WORK TO BE COMPLETED>
Pick every line with "клинка" from the material below.

INPUT DATA>
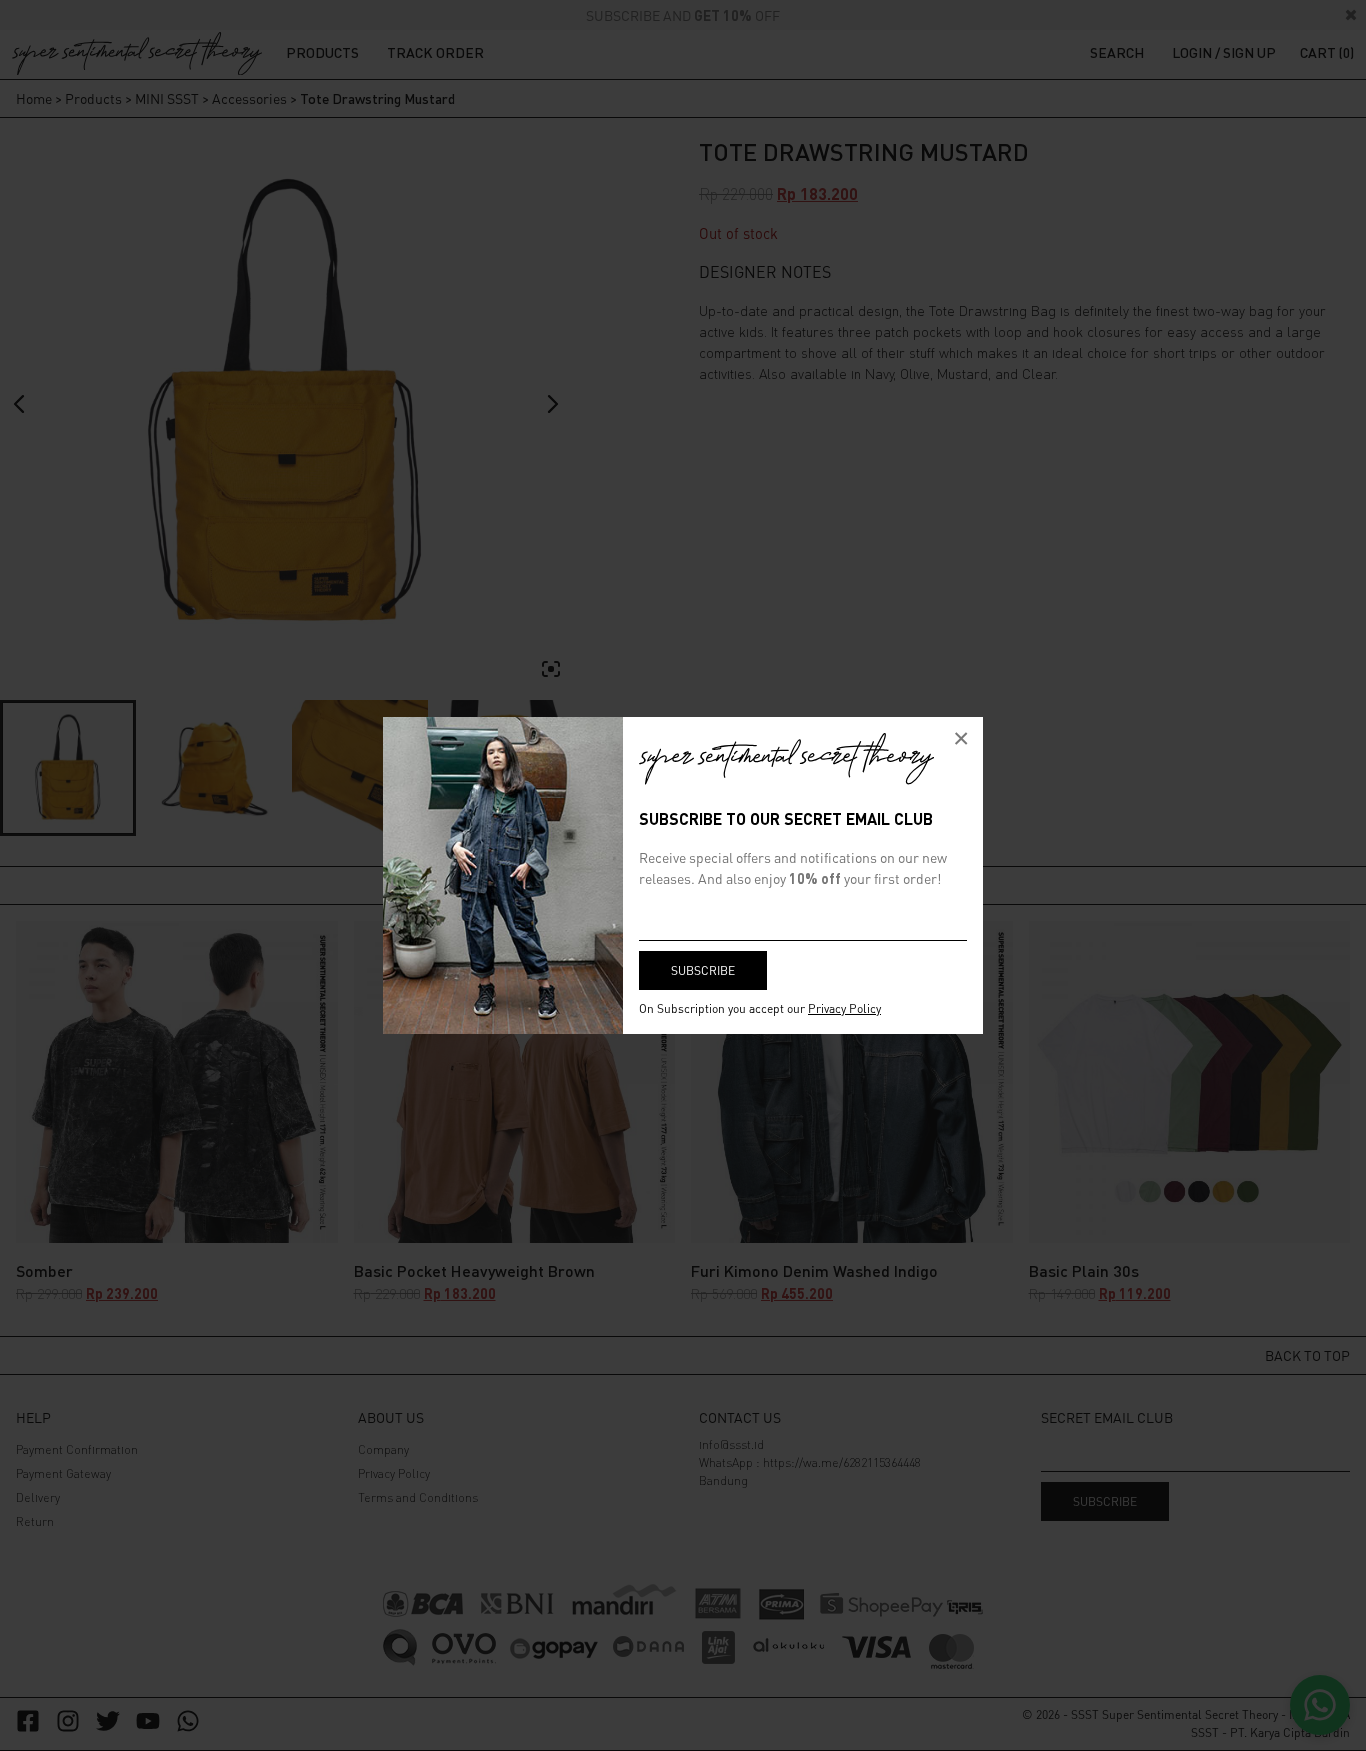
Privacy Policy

==

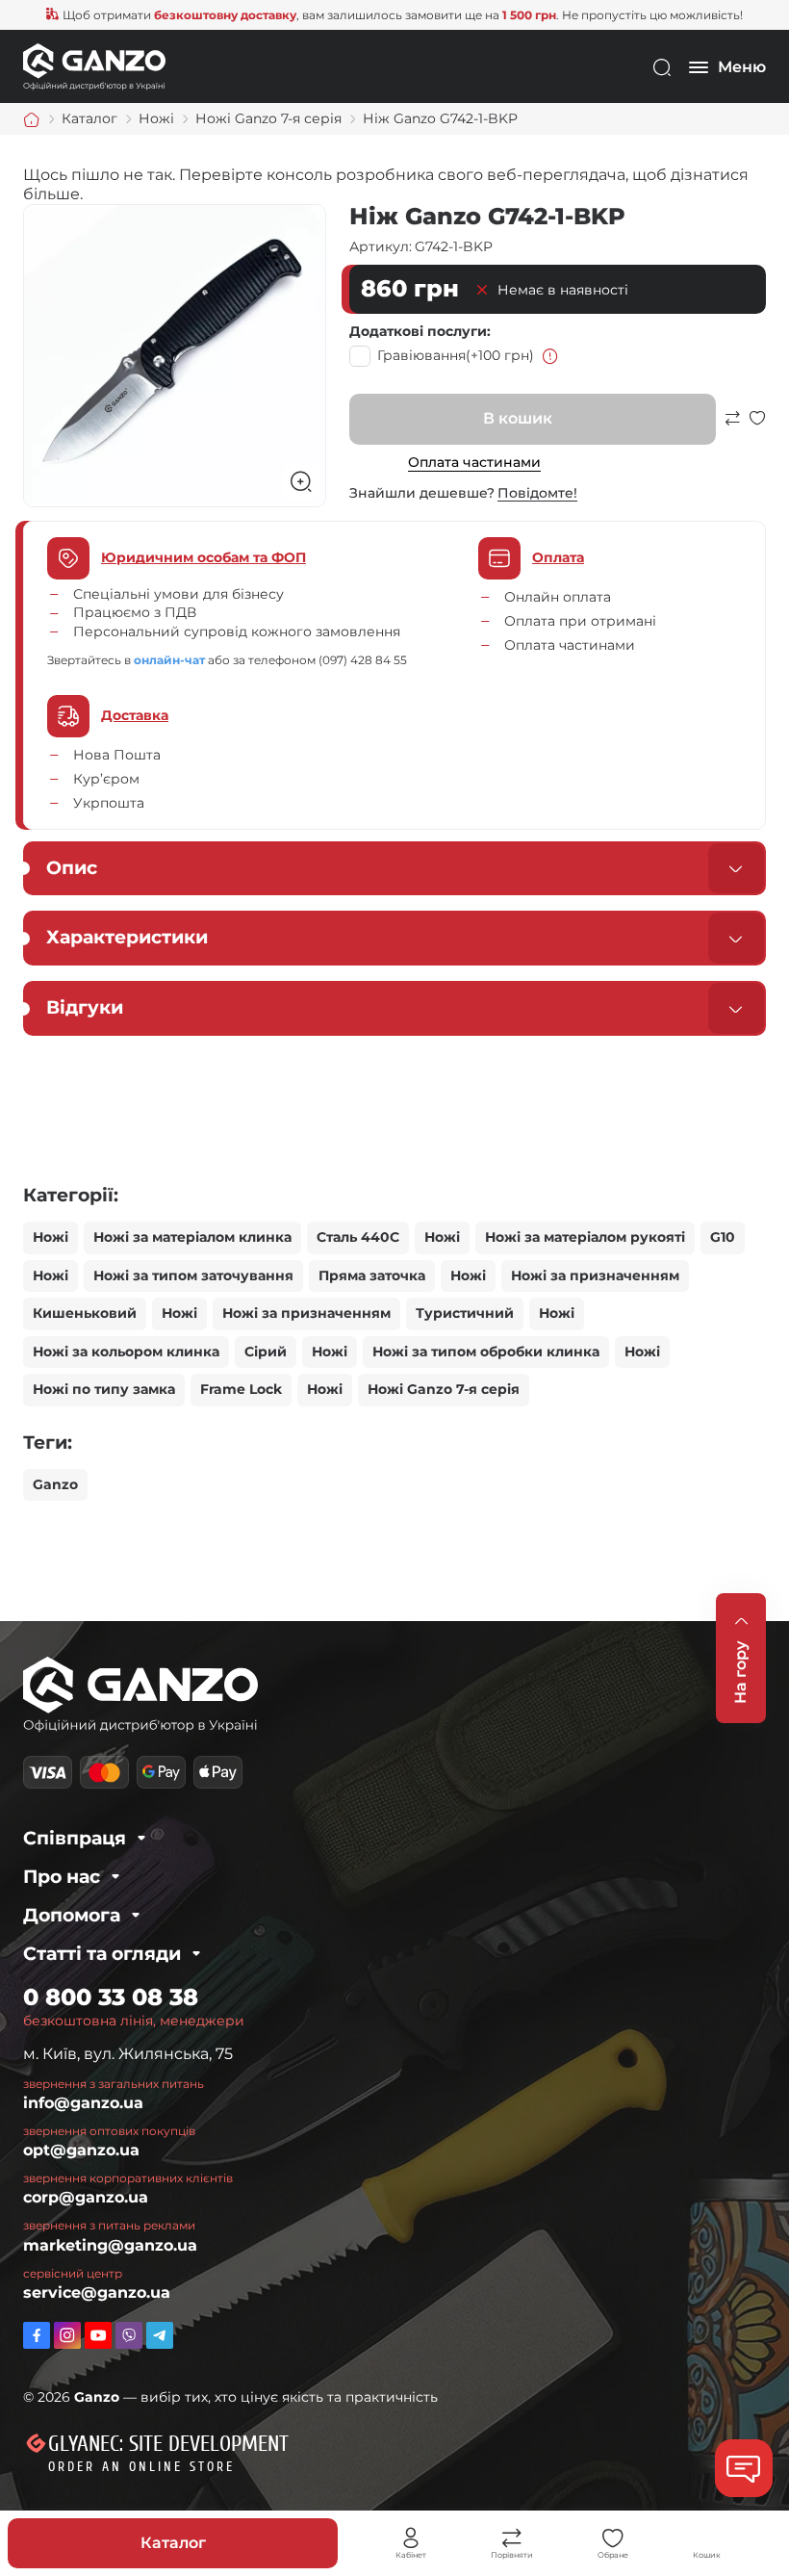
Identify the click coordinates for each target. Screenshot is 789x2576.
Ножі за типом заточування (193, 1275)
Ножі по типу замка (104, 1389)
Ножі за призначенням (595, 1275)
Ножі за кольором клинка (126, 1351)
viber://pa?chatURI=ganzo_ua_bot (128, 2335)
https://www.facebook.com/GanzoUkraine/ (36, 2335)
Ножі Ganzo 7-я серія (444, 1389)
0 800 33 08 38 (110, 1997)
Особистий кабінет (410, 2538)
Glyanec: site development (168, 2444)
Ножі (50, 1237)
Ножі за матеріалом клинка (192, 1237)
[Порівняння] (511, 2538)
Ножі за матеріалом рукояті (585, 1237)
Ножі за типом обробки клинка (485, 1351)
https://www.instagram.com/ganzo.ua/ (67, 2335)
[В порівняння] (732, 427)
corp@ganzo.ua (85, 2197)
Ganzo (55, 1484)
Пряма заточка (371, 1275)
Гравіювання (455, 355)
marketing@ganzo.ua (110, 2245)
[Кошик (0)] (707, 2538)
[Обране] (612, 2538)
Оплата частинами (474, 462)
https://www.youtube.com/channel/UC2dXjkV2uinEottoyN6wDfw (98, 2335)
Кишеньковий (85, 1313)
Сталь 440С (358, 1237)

RESPONSE BOX>
Ножі за кольором клинка (126, 1351)
Ножі за матеріалом клинка (192, 1237)
Ножі за типом обробки клинка (485, 1351)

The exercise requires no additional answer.